As someone who loves the swashbuckling fiction of authors like Alexander Dumas, Rafael Sabatini and Arturo Pérez-Reverte it seemed like reading a non-fiction work on war in the period the books are set in would be a good idea. That is what brought me to Lauro Martines’ Furies: War in Europe, 1450-1700. The book came as a bit of a surprise. I had expected accounts of battles and the political machinations that made them happen. What I got was a book on the logistics of creating armies and the day to day lives of soldiers in early modern armies and the civilians that supported them (both willingly and unwillingly). In fact Martines goes out of his way to avoid discussions of the battles, politics and diplomacy that created wars in this time. This might turn off a person who really wants the action of a standard military history but the sense of depth and meticulousness Marines brought to his subject makes it fascinating.
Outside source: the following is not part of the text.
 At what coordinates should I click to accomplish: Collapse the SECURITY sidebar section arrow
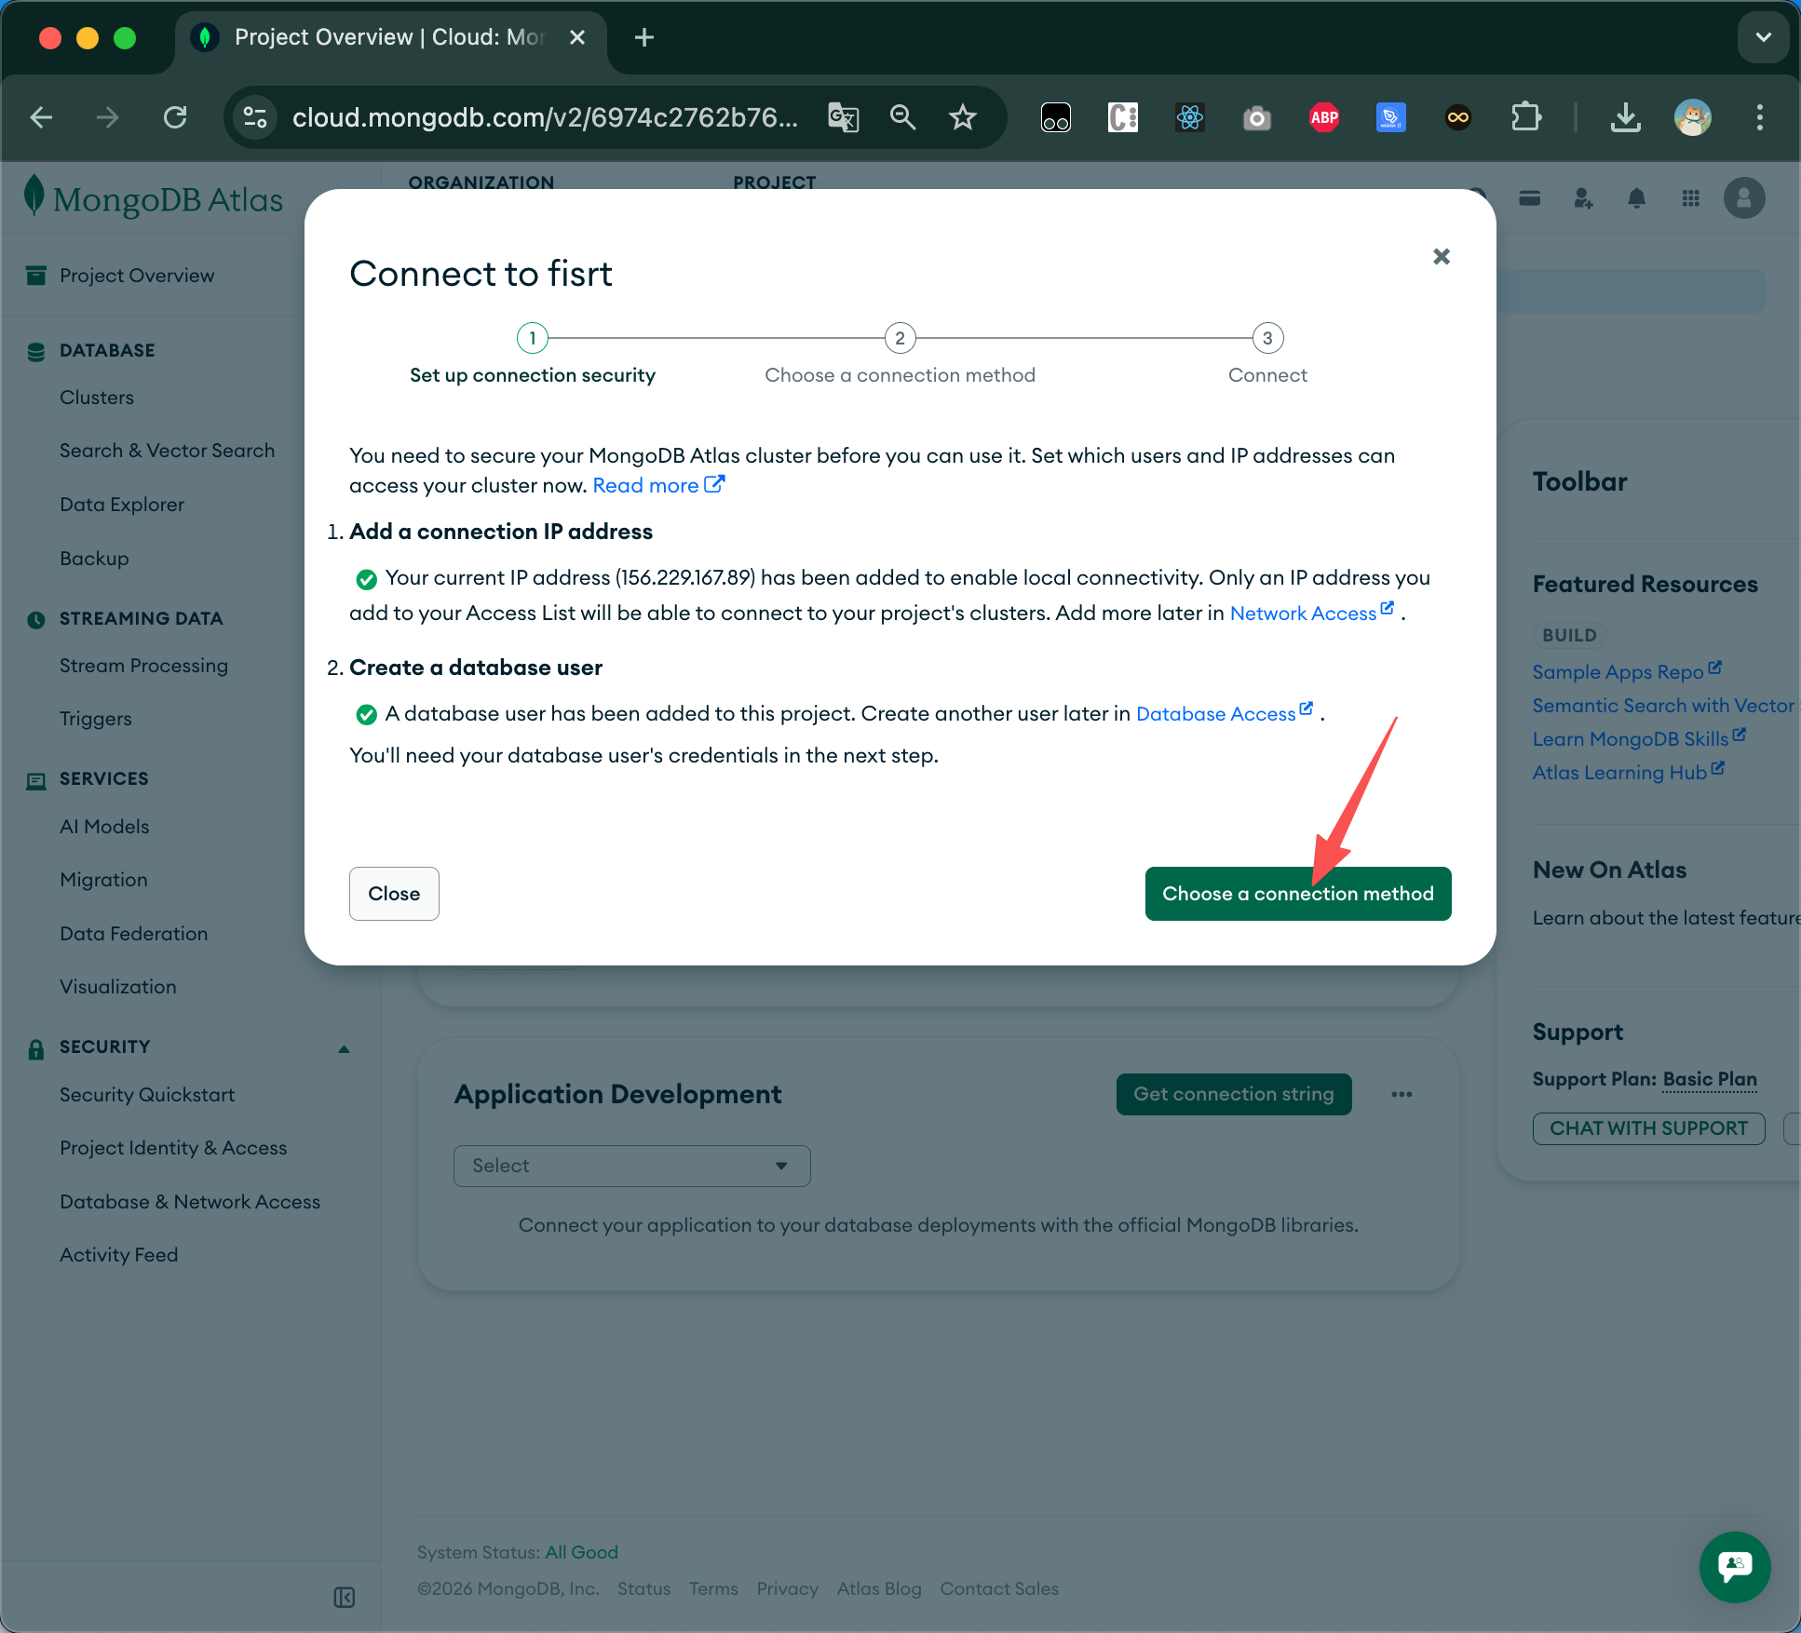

This book covers a lot of territory. One of the features of the period between 1450 and 1700 that gets lost behind the study of that rebirth of art and science called the Renaissance is just how violent it was. In that 350 years, wars were fought continually across the length of Europe. There were the dynastic struggles between France and Spain in Italy during the 1400s (collectively if not imaginatively) called the Italian wars. The 1500s saw wars between Catholics and Huguenots for control of the French state called (again not surprisingly) the French Wars of Religion. The Seventy Years War for Dutch independence from Spain spanned the 16th and 17th centuries. And the whole thing seems to culminate in the Thirty Years War in the 17th century, nominally about religion in the German states but which grew to include territorial and dynastic disputes and sucked in every major European power. Those are just the big ones. There are dozens of small local conflicts with unique names like The Schmalkaldic War, Silken Thomas Rebellion and the Moldavian Magnate Wars just to name a few.
Martines starts by showing how princes created their armies. The constant warfare created a manpower shortage that in turn caused princes to use mercenary polyglot armies. One might find Spanish, Italian, Irish or English soldiers fighting in any army regardless of its nation of origin. Similarly, Protestant units fought for Catholic princes and vice versa. Which brings up another of Martines’s major themes, princes need for armies outstripped their ability to pay for them. Armies were created on credit and sooner or later ran out of money for supplies and then began preying on the inhabitants of the lands they passed through. Martines focuses closely on this adversarial relationship between soldier and civilian. Add to this soldiers could go for years without being paid and you have the makings of an unprecedented humanitarian disaster that would simply be ignored by Europe’s leaders.
I would happily recommend this book to anyone who wants to see the inner workings of an early modern army. However you might want to shy away from it if you are looking for the glories and intrigues of a standard military history.